A questo punto si ha il processo di targeting, che porta l’impresa a decidere verso quale/i segmento/i indirizzare in via prioritaria il proprio sforzo di marketing. Si definisce innanzitutto la politica di offerta che si vuole adottare, che può essere: indifferenziata, quando il target coincide genericamente e in modo rischioso con tutto il mercato; concentrata, se ci si rivolge a un solo segmento (strategia di nicchia e specializzazione); differenziata, quando si serve un certo numero di cluster con numerosi e diversi marketing caratterizzati magari da alcune sinergie in termini di gestione dei costi. In secondo luogo si individuano il particolare o gli specifici target da

considerare valutando congiuntamente l’attrattività dei segmenti e i punti di forza dell’impresa rispetto ai concorrenti.

Interviene poi il processo di posizionamento, atto a identificare lo spazio che un dato prodotto/marca occupa nella mente del consumatore nei confronti di quelli occupati dagli altri prodotti/marche percepiti da un definito gruppo di individui. Alla fase analitica, in cui l’impresa rileva il proprio posizionamento attuale nel mercato di riferimento, segue quella decisionale, relativa alla scelta se consolidare tale posizione oppure optare per una strategia di riposizionamento per perseguire al meglio gli obiettivi prestabiliti. La definizione del posizionamento obiettivo consiste nell’identificare le dimensioni tramite cui differenziare il prodotto/marca rispetto ai concorrenti; esse possono rientrare ad esempio nella categoria degli attributi sia tangibili che intangibili o in quelle dei benefici ricercati, delle occasioni e delle modalità d’uso o dei tipi di utilizzatori. Numerose sono le tecniche statistiche che si possono utilizzare per il processo di posizionamento; tutte comunque forniscono come risultato una mappa percettiva, che consente la definizione del prodotto indagato e di quello ideale sulla base delle dimensioni trovate, e una mappa delle similarità, dedicata al confronto con i concorrenti al fine di individuare anche dei nuovi spazi di mercato.

Alla luce del posizionamento scelto, si sviluppa un programma di marketing mirato rispetto alle caratteristiche del o dei target selezionato/i. È questo il momento più interessante del marketing, in cui si prendono decisioni sui fattori e gli strumenti relativi al prodotto, il prezzo, la distribuzione e la comunicazione, il cosiddetto marketing mix. Da notare come la sua definizione sia di natura sia strategica, con una pianificazione attenta ed effettuata per tempo, sia tattica, dal momento che di fronte a una variazione delle condizioni ambientali è possibile modificare facilmente uno dei fattori dell’offerta. Naturalmente le varie leve e i diversi strumenti utilizzati devono essere concepiti e organizzati in modo compatibile tra loro così da perseguire una certa coerenza. Come già accennato, le strategie relative al marketing mix saranno analizzate nei capitoli successivi con una modulazione sul settore vitivinicolo e una trattazione dei temi a esso più cari.
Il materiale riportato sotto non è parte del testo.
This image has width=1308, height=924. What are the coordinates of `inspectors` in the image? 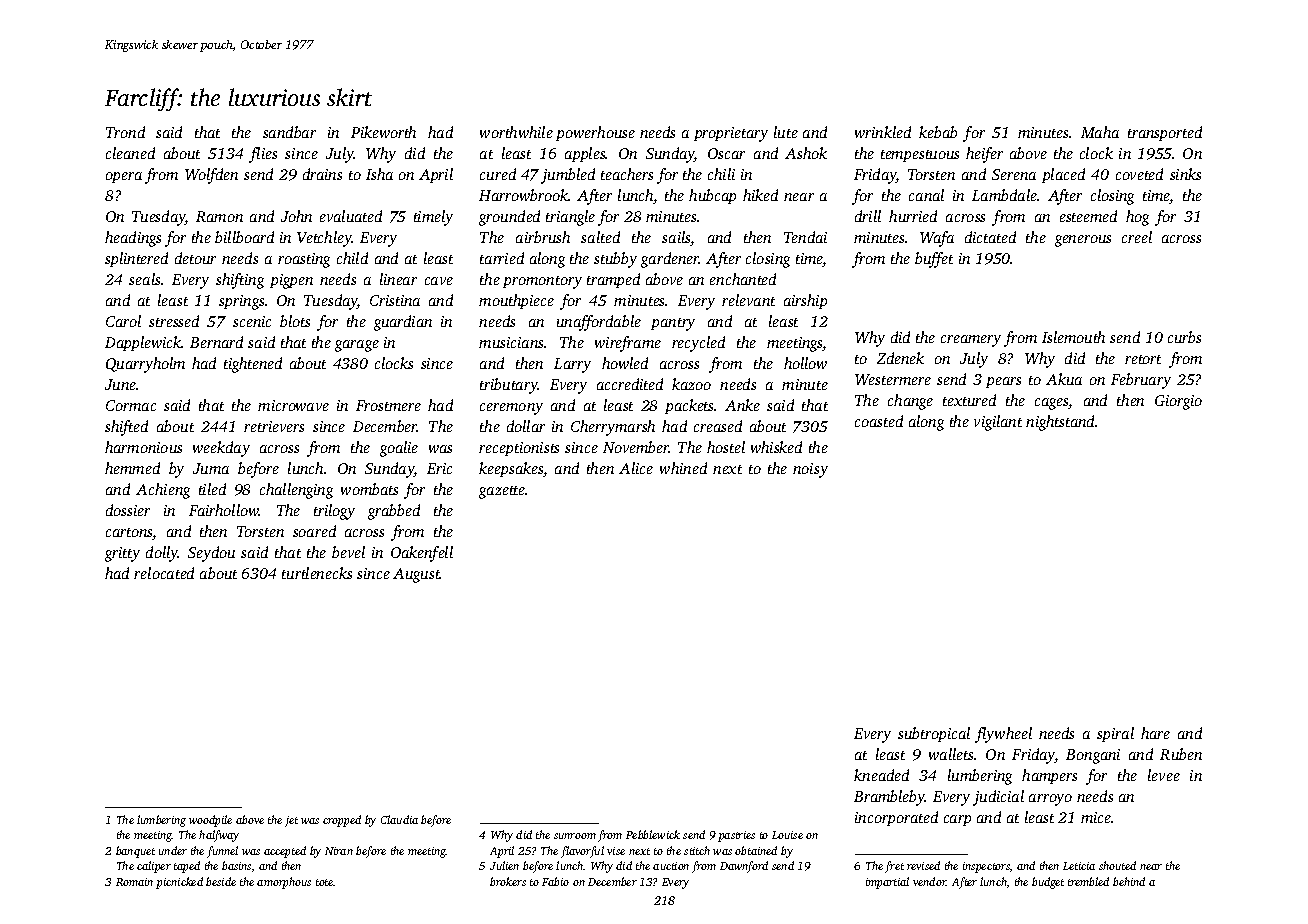 It's located at (986, 867).
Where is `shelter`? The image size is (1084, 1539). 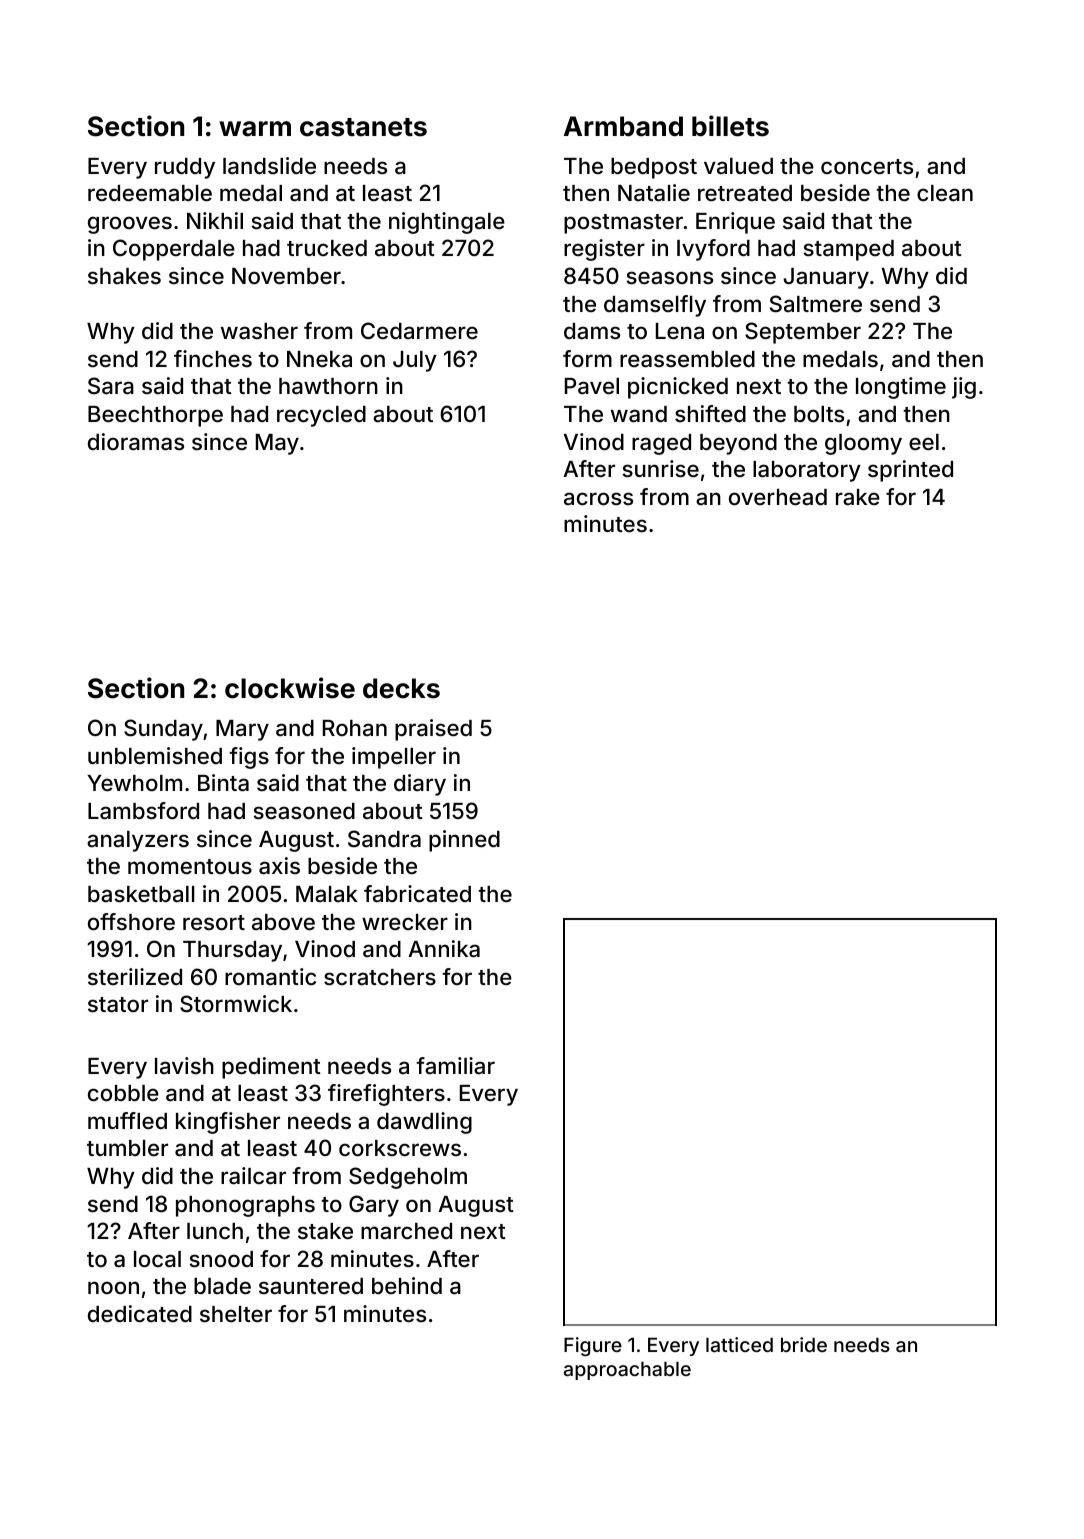 shelter is located at coordinates (236, 1314).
Le attività di marketing management si concludono con una traduzione delle varie strategie e politiche in un piano operativo teso alla realizzazione e all’implementazione delle diverse iniziative; fondamentale è la specificazione dei luoghi di attuazione, della scansione temporale e delle risorse impiegate in termini di budget.

Ovviamente deve seguire un processo di controllo per verificare che i risultati dell’attività di marketing siano conformi agli obiettivi prefissati. Le principali aree da monitorare costantemente sono i ricavi, i costi, la redditività e la soddisfazione dei clienti. Calcolando infine opportuni indici da confrontare con dei parametri di riferimento (analisi degli scostamenti) si definiscono eventuali azioni correttive (Collesei et al., 2005).